Mendes considers that while most lenders have exercised restraint in response to recent swap rate increases, avoiding kneejerk pricing reactions, the recent repricing from competitors like Santander and NatWest have created a shift in the market.
“Barclays and Halifax’s adjustments seem to be a reaction to these dynamics, aligning rates back to where they were about four to six weeks ago,” he reasoned. “This isn’t necessarily a sign of a significant long-term trend, but rather a minor setback in the short term.
“The market has reacted positively to this week’s inflation data, and while lenders are unlikely to reduce prices immediately, we can expect positive trends after the upcoming budget, as long as there are no surprises that disrupt market sentiment.”
How key are global events in shaping the mortgage market?
Global events, such as the ongoing conflicts around the world and the upcoming US election, play a significant role in shaping market sentiment and investor confidence, in Mendes’ view.

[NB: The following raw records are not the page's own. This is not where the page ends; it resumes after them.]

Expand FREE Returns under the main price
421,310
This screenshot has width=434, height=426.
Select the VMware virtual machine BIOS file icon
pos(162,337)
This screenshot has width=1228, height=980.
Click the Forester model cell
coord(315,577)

“These factors create an added layer of uncertainty, which can lead to volatility in financial markets,” he acknowledged. “Domestically, the forthcoming autumn budget will be a key moment, as it will provide clearer direction on fiscal policy and could either bolster or dampen confidence in the UK economy.”
How, then should brokers navigate the market in what may prove to be a somewhat unsettled time?

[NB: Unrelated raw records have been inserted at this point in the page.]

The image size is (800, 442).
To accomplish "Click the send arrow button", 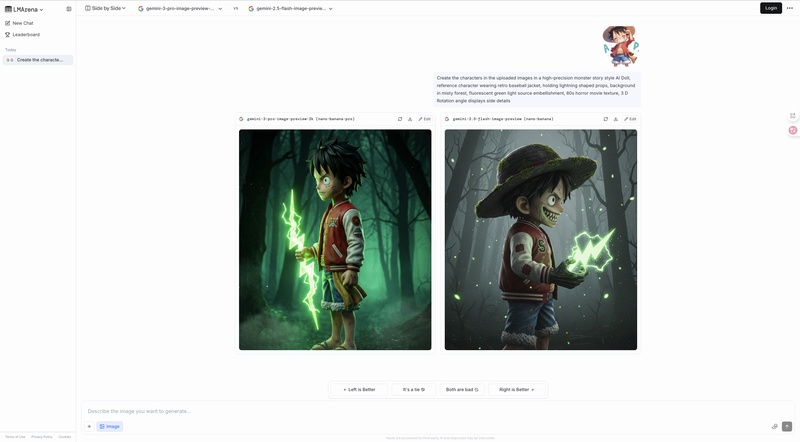I will [x=787, y=426].
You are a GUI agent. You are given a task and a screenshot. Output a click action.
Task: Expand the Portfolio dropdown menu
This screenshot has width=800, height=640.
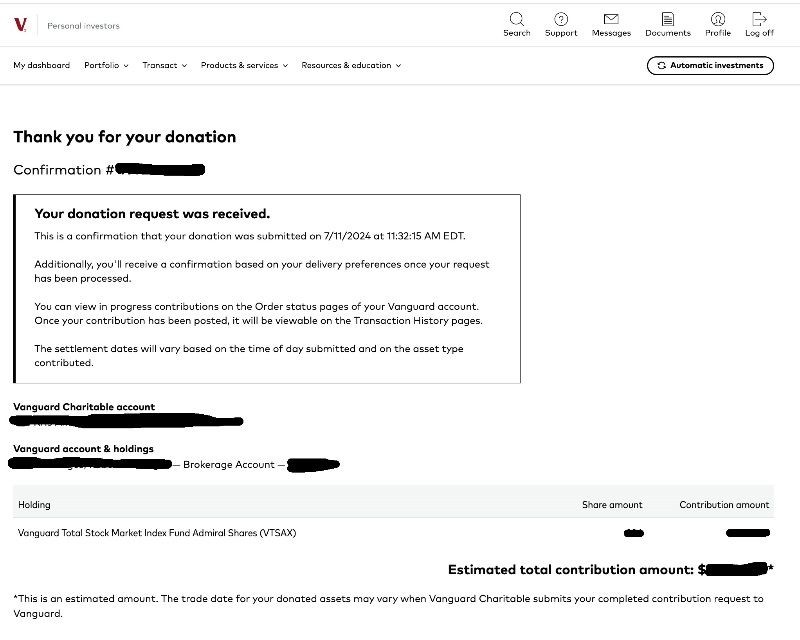tap(106, 65)
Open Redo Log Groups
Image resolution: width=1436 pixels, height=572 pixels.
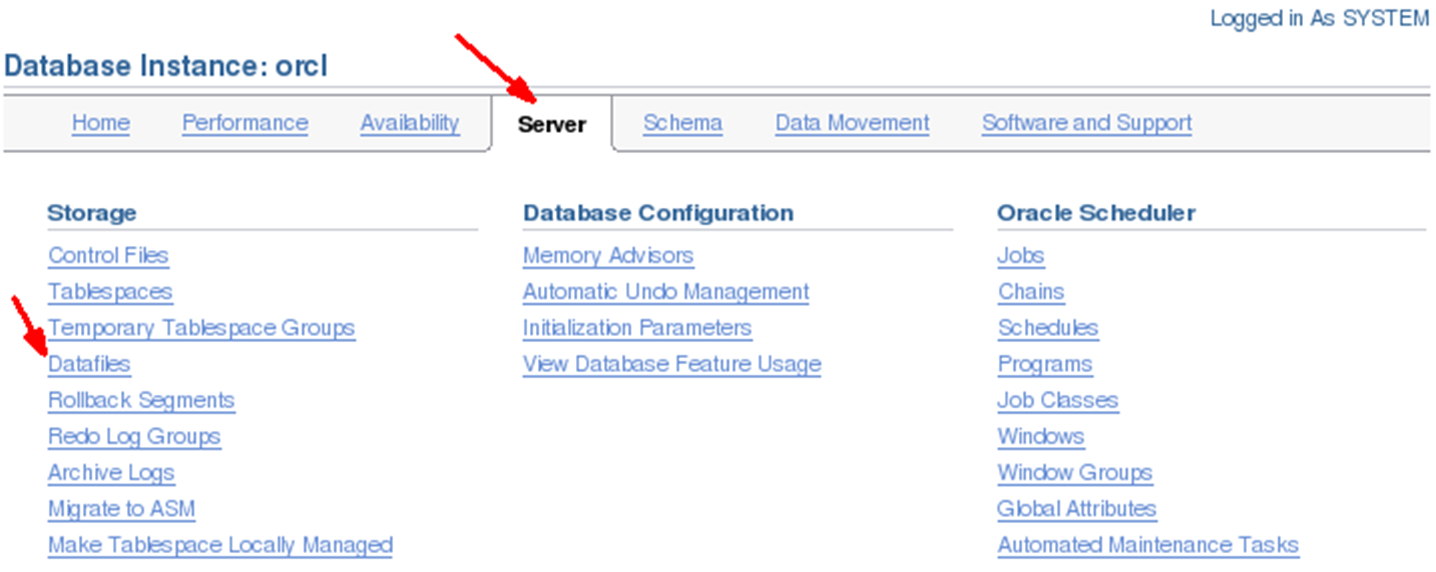coord(134,437)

“It’s crucial to stay informed, but equally important to be discerning about the information we consume,” said Mendes, who believes that to maintain a balanced outlook it’s important to focus on the fundamentals - such as inflation trends, lender behaviour, and housing demand.
He added: “Maintain close communication with business development managers to understand lender perspectives and anticipate potential movements. Keeping a pulse on lender strategies will be crucial in navigating the shifting landscape.
“We are fortunate to work in an industry that thrives on sharing knowledge, insights, and commentary. Equally important is staying engaged and supportive - both with clients and colleagues. We all share the same goal of supporting our clients, and by maintaining a positive outlook in our actions and behaviours, we can continue to thrive, even in challenging times.”
Read more: Calm before the storm, or are better days ahead for the mortgage industry?
How will the mortgage market perform heading into 2025?
Mendes remains optimistic about the market for the remainder of this year and into the next.
“Many high street lenders are improving their propositions,” he commented. “This opens more opportunities for borrowers to secure better rates and opportunities to get on the property ladder, which is a positive sign for the future.”
Having been employed by John Charcol for over five years, and previously for HSBC and Lloyds Banking Group, Mendes has seen the industry evolve positively.
“One of the most significant changes has been the growing openness and confidence with which people can share their personal experiences and challenges, including those from diverse backgrounds,” he observed. “There’s a new energy at events, with a broader, more inclusive audience, which is incredibly refreshing and, in my opinion, a very positive shift for the future. This openness fosters innovation, and I believe it will continue to strengthen the industry as we move forward.”
Mendes is clear about the best business lesson he has learned so far.
“Throughout my career, I’ve attended many events and spoken with individuals who assume that you either know or should know the answer, which can make you hesitant to ask questions,” he reflected. “But holding back from asking can lead to self-doubt and missed opportunities for growth.
“Everyone comes with different experiences and perspectives and asking ‘Why?’ helps you understand those viewpoints and broaden your own knowledge. It’s not a sign of weakness; rather, it’s a powerful way to learn, challenge assumptions, and ultimately grow in your career. Embrace curiosity, and never be afraid to ask questions—it’s one of the best ways to expand your mindset and stay open to new ideas.”